A deep, rolling peal of thunder shook the window pane. Pathro turned, looking out at the night. Thick, dark clouds churned, blotting out any hint of moon or stars. "Well," he said to his reflection. "Guess it's going to be a rainy night. Perfect weather to sleep… or maybe play some games."

Knock. Knock. Knock.

The sound at his door was firm. Pathro picked up his ID card from a side table and swiped it over the panel. The door slid open with a soft hiss.

Standing in the hallway was Kobayashi.

Pathro blinked, genuinely surprised. This was not a visitor he had expected. "Oh… Kobayashi. What brings you here?"

Kobayashi wasted no time on pleasantries. His expression was neutral, his posture straight. "Are you free, or am I disturbing you?"

Pathro shook his head, stepping back. "Oh, ah, nah. I just finished my little workout. I'm totally free."

"May I come in?"

"Uh, sure. I guess." Pathro moved aside.

Kobayashi gave a slight nod and walked past him into the room. The door slid shut and automatically locked with a quiet click. Kobayashi's eyes took in the spartan space briefly before he moved to the small sitting area, taking a seat on one of the two simple sofa chairs.

Pathro followed, settling into the other chair. An awkward silence descended, thick and immediate. It was broken only by another low growl of thunder from outside, a sound that seemed to vibrate through the walls.

Then came the rain. First, a few heavy drops pat-pat-patting against the window, then quickly swelling into a steady, rushing pour. The storm had arrived in full force.

"So…" Pathro said, leaning forward slightly, hands clasped between his knees. He was trying, and failing, to sound casual. "You came to see me, huh."

Kobayashi, who had been gazing at the rain-streaked window, turned his head. His eyes were sharp, analytical. "I just thought we should have a proper introduction to each other. Since we only started talking during that mission."
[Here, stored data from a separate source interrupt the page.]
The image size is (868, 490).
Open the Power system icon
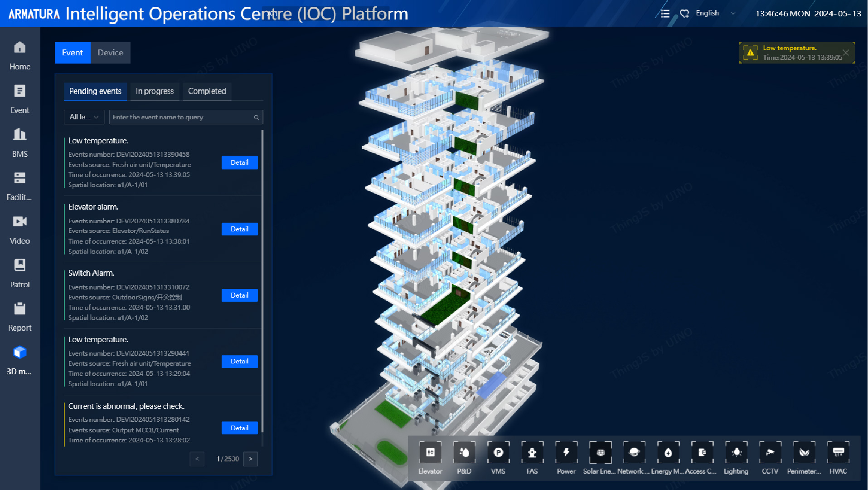click(x=566, y=453)
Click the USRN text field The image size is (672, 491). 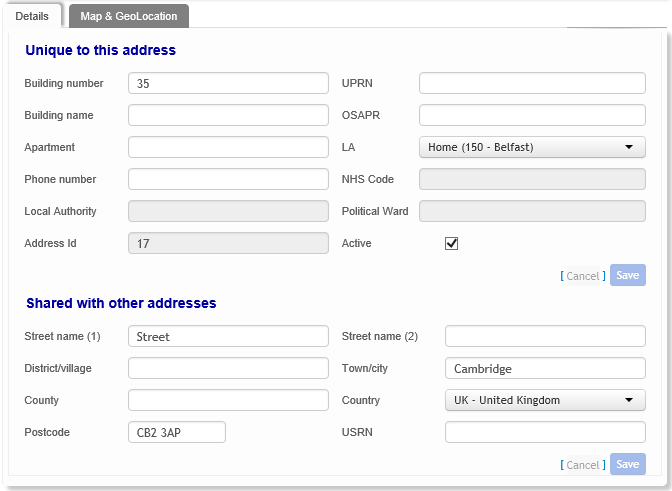point(545,432)
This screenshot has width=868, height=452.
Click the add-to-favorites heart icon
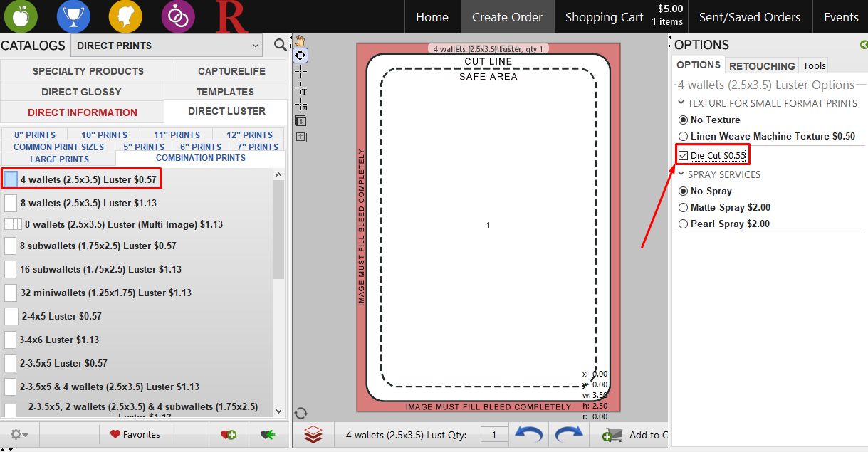pos(229,434)
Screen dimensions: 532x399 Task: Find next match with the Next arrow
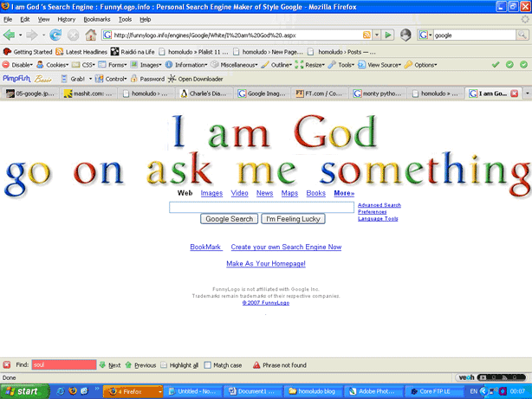pos(109,365)
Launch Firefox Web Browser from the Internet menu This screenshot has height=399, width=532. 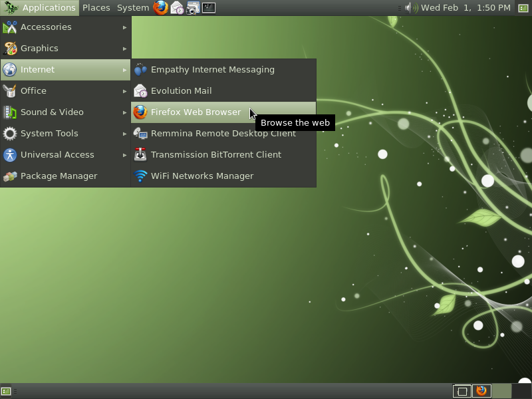pyautogui.click(x=196, y=112)
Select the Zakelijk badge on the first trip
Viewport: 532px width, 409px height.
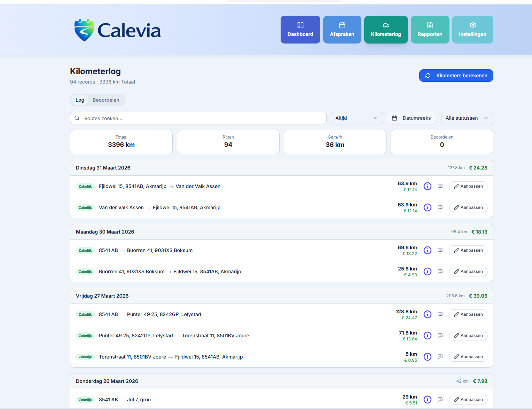[x=85, y=186]
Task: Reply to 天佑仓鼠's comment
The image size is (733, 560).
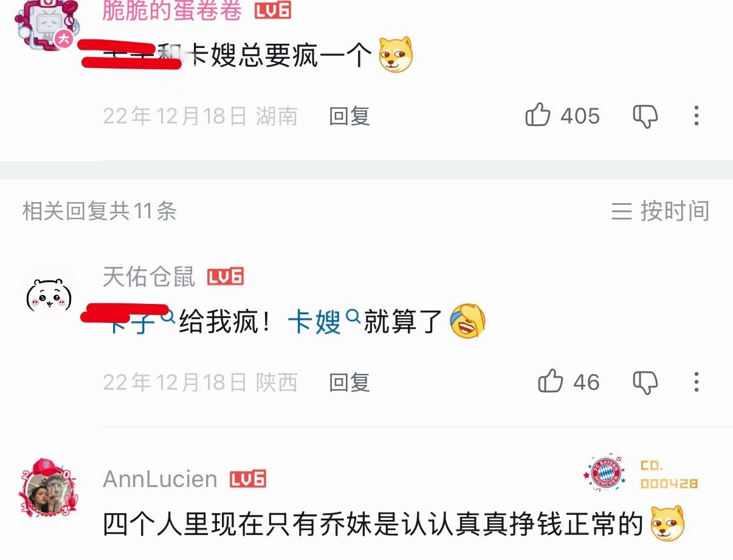Action: (349, 382)
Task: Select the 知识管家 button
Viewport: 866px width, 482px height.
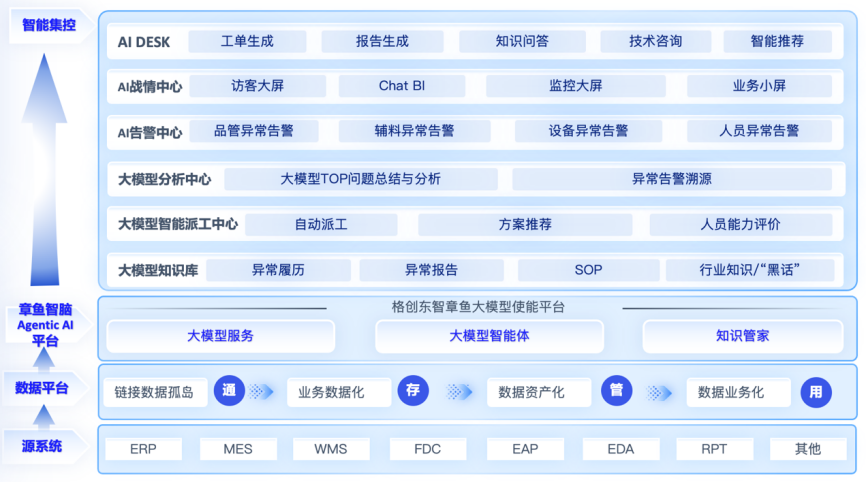Action: pyautogui.click(x=742, y=336)
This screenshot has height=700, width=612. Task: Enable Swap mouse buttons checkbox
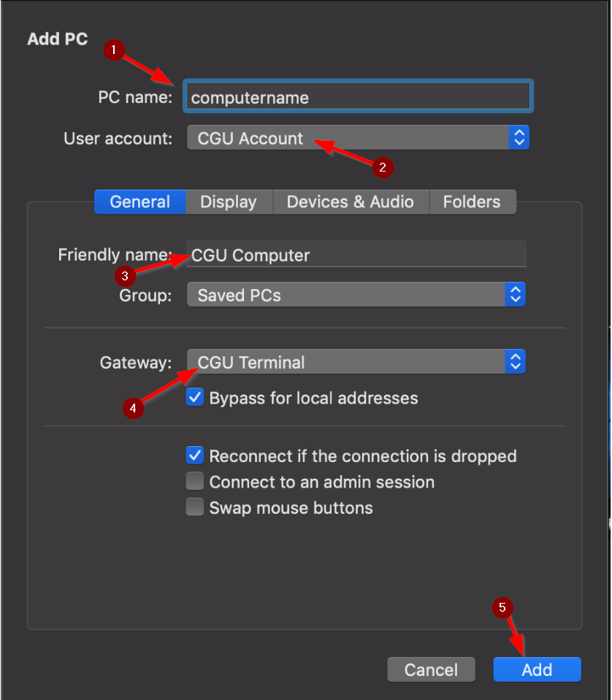[x=195, y=507]
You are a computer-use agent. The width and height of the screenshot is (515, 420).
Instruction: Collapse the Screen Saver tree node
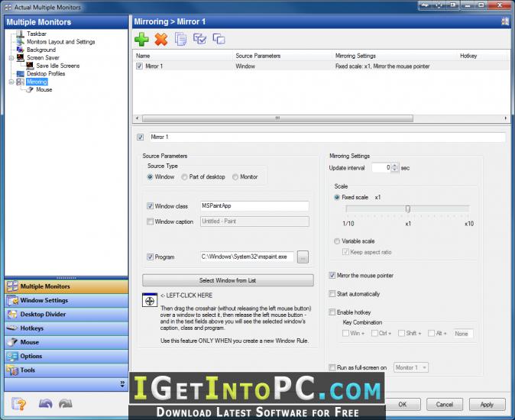11,58
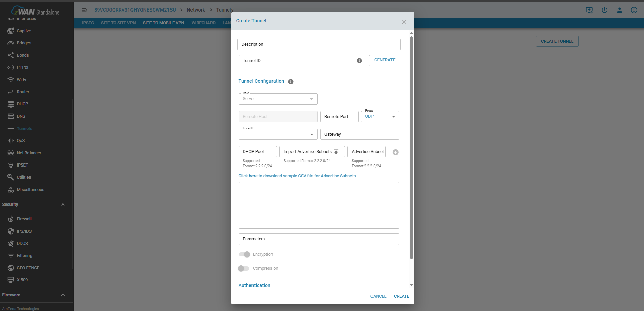The width and height of the screenshot is (644, 311).
Task: Switch to the WIREGUARD tab
Action: point(203,23)
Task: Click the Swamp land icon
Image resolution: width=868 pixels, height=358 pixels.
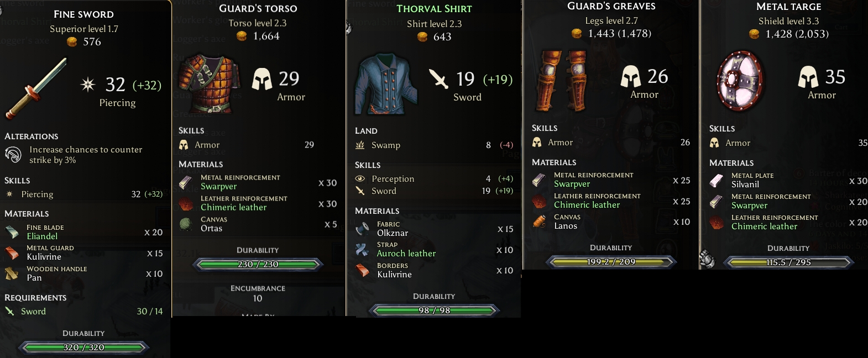Action: (360, 145)
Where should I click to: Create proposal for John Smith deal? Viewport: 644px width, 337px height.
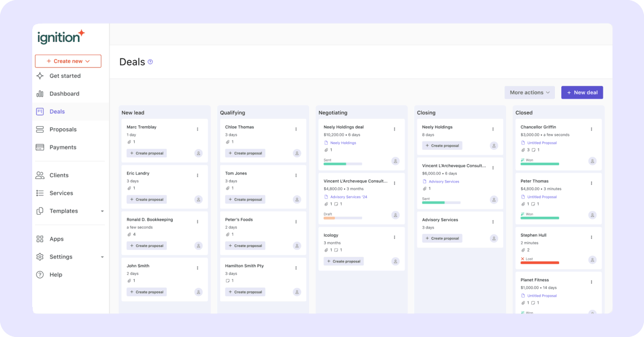point(147,292)
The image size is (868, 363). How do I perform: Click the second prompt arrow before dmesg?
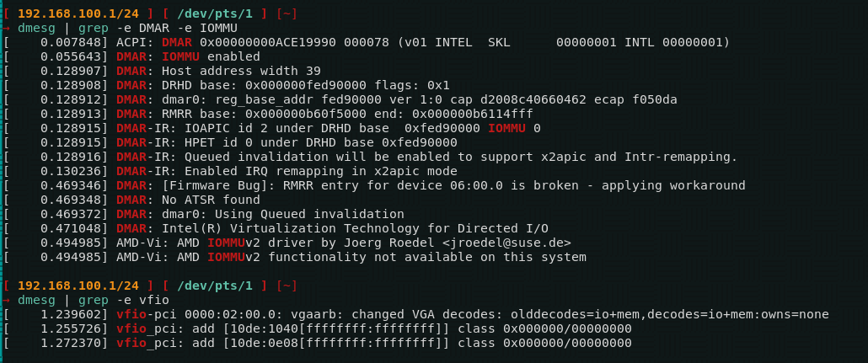click(x=7, y=300)
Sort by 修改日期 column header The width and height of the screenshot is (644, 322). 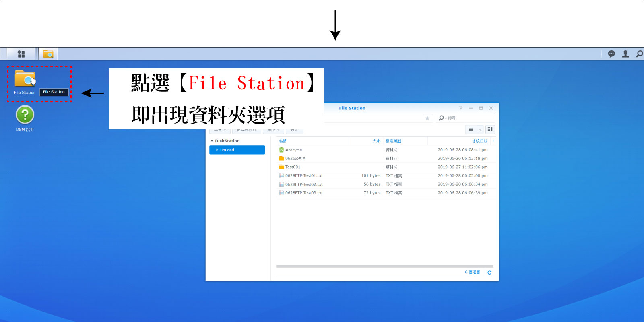pyautogui.click(x=479, y=141)
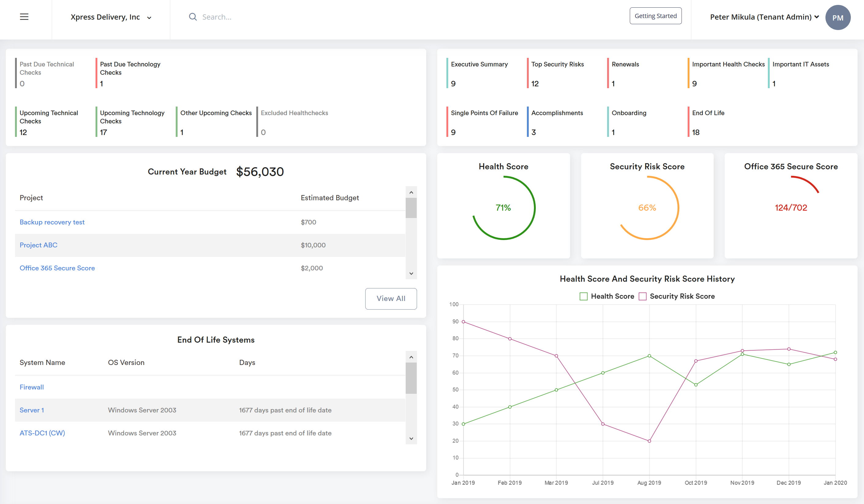Open the PM user avatar

click(838, 17)
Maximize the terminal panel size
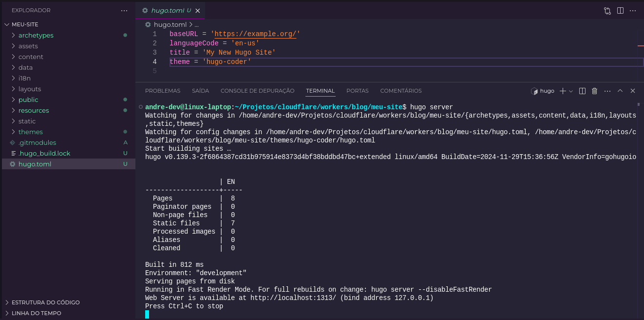The height and width of the screenshot is (320, 644). click(x=620, y=91)
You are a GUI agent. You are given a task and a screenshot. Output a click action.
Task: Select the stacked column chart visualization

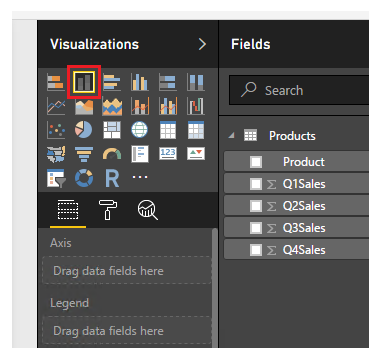pos(84,82)
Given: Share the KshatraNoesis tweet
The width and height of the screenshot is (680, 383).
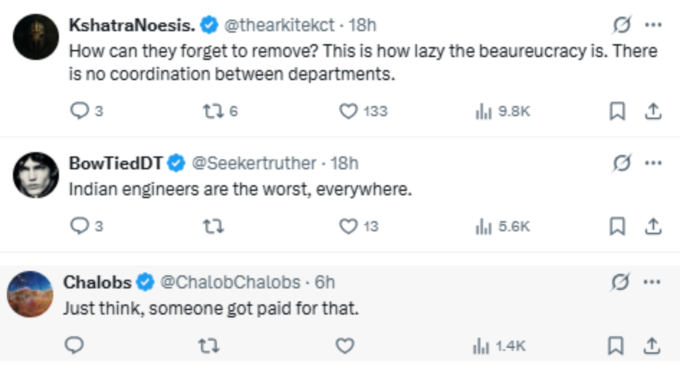Looking at the screenshot, I should [x=653, y=111].
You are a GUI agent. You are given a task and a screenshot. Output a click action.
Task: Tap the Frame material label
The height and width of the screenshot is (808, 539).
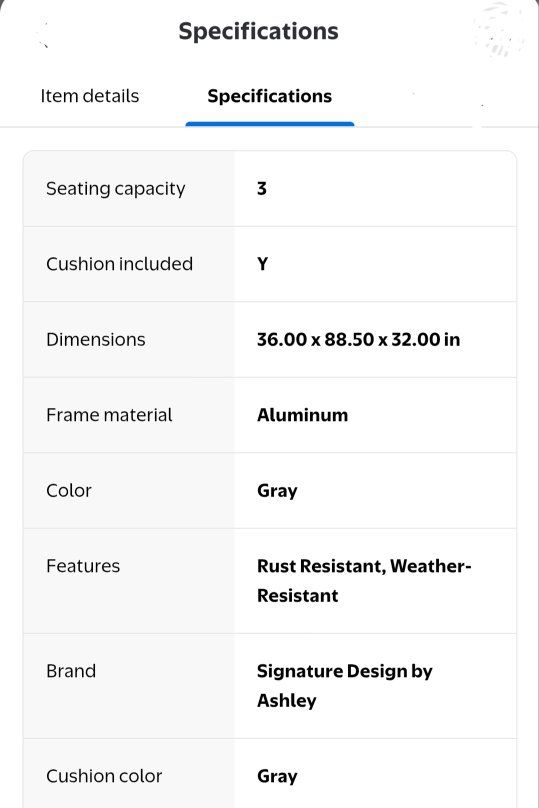tap(109, 415)
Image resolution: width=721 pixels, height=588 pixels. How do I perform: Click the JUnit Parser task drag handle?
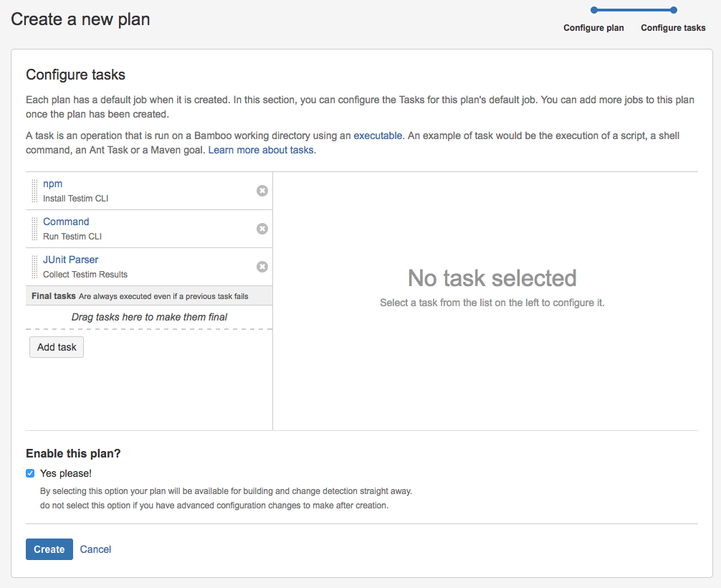[x=34, y=267]
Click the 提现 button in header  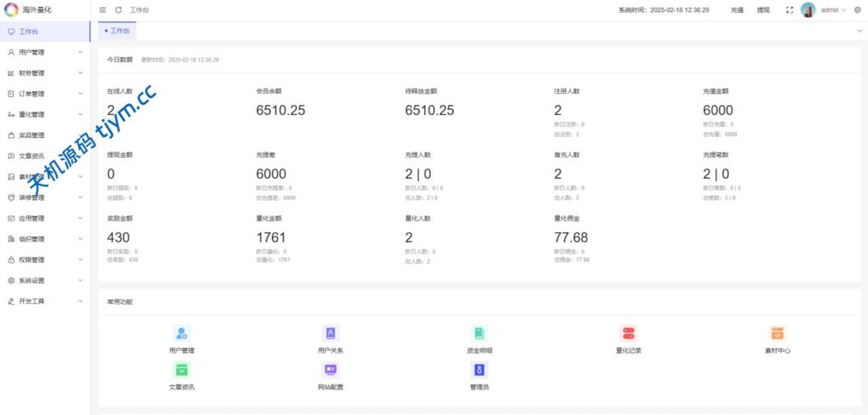763,10
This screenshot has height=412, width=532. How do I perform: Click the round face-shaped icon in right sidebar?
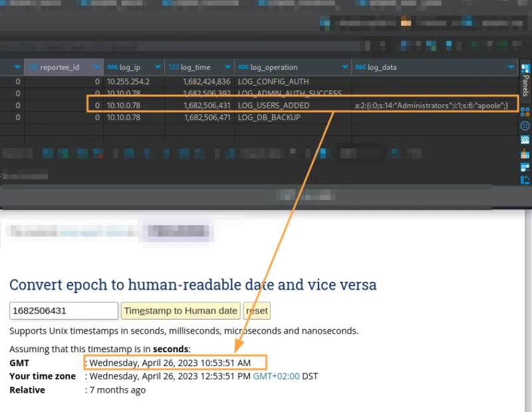(x=525, y=126)
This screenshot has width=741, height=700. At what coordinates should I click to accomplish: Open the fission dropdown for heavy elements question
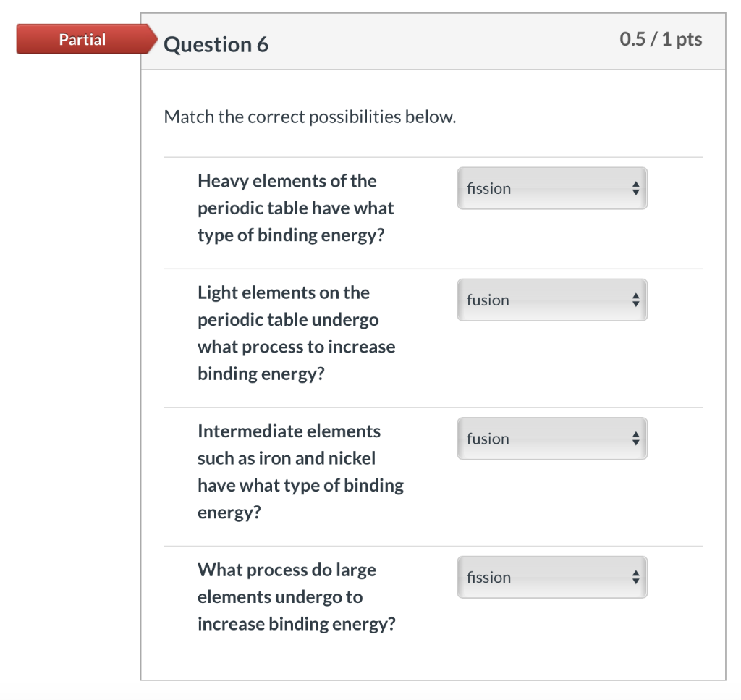[550, 188]
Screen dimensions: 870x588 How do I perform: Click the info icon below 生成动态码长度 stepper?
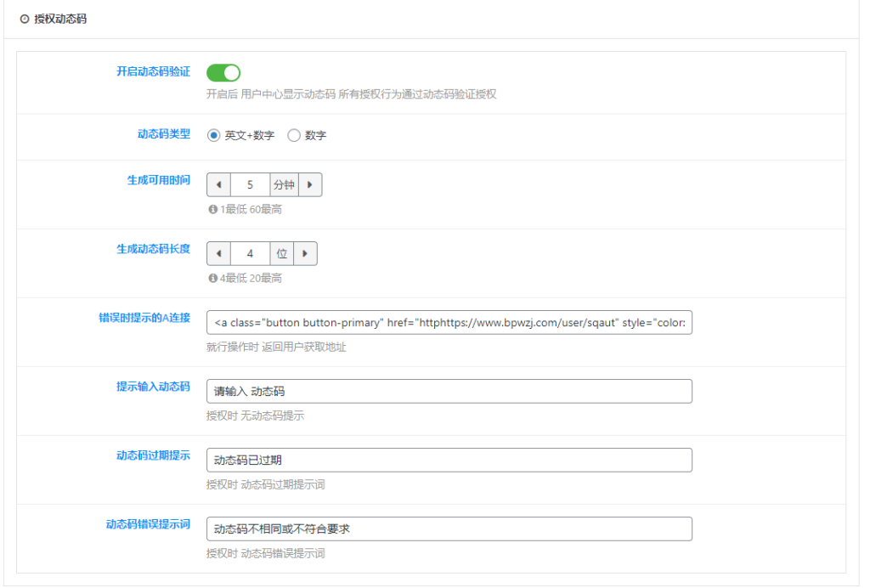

Pathro felt a knot of tension loosen. "Oh, I see. Yeah, it is kind of… off, to just stay like that after what we went through." He offered a small, genuine smile. "So, I guess I'll begin. My name is Pathro Kitsimoyo."

As if on cue, a brilliant flash of lightning illuminated the room for a split second, followed instantly by a tremendous, window-rattling CRACK-BOOM! of thunder. It wasn't threatening; it felt like a cosmic drumroll, emphatically confirming the statement hanging in the air.

In the echoing quiet that followed the thunder's fade, the only sound was the relentless drumming of the rain. Kobayashi's gaze remained steady on Pathro. The stage was now his.